EXERCISE INSTRUCTIONS: Every line below should be repeated exactly.

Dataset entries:

▶

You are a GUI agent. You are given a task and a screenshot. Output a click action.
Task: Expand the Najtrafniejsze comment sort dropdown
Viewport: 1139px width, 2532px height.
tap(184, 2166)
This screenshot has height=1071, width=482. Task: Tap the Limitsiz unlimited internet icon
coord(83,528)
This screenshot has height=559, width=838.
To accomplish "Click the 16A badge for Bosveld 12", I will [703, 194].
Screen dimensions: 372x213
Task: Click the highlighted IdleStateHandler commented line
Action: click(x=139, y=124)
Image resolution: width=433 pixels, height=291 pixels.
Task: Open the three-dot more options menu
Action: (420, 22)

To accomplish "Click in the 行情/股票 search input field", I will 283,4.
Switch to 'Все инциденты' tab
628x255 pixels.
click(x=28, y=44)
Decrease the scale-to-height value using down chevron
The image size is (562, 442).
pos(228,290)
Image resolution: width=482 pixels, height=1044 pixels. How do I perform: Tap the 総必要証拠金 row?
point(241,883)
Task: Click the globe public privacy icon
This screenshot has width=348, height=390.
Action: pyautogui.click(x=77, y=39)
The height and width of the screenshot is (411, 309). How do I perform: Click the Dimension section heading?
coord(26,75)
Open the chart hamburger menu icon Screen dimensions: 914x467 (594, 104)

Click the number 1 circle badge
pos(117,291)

◀

RESPONSE TO THIS EXERCISE:
You are a GUI agent. You are given a task and a screenshot. Output a click action.
Task: Expand the Najtrafniejsze comment sort dropdown
Viewport: 1139px width, 2532px height.
tap(184, 2166)
This screenshot has height=1071, width=482. Task: Tap the Limitsiz unlimited internet icon
coord(83,528)
This screenshot has height=559, width=838.
To accomplish "Click the 16A badge for Bosveld 12", I will [703, 194].
Screen dimensions: 372x213
Task: Click the highlighted IdleStateHandler commented line
Action: click(x=139, y=124)
Image resolution: width=433 pixels, height=291 pixels.
Task: Open the three-dot more options menu
Action: (420, 22)

To accomplish "Click in the 行情/股票 search input field", I will 283,4.
Switch to 'Все инциденты' tab
628x255 pixels.
click(x=28, y=44)
Decrease the scale-to-height value using down chevron
The image size is (562, 442).
pos(228,290)
Image resolution: width=482 pixels, height=1044 pixels. How do I perform: Tap the 総必要証拠金 row?
point(241,883)
Task: Click the globe public privacy icon
This screenshot has width=348, height=390.
Action: pyautogui.click(x=77, y=39)
The height and width of the screenshot is (411, 309). How do I perform: Click the Dimension section heading?
coord(26,75)
Open the chart hamburger menu icon Screen dimensions: 914x467 (594, 104)

Click the number 1 circle badge
pos(117,291)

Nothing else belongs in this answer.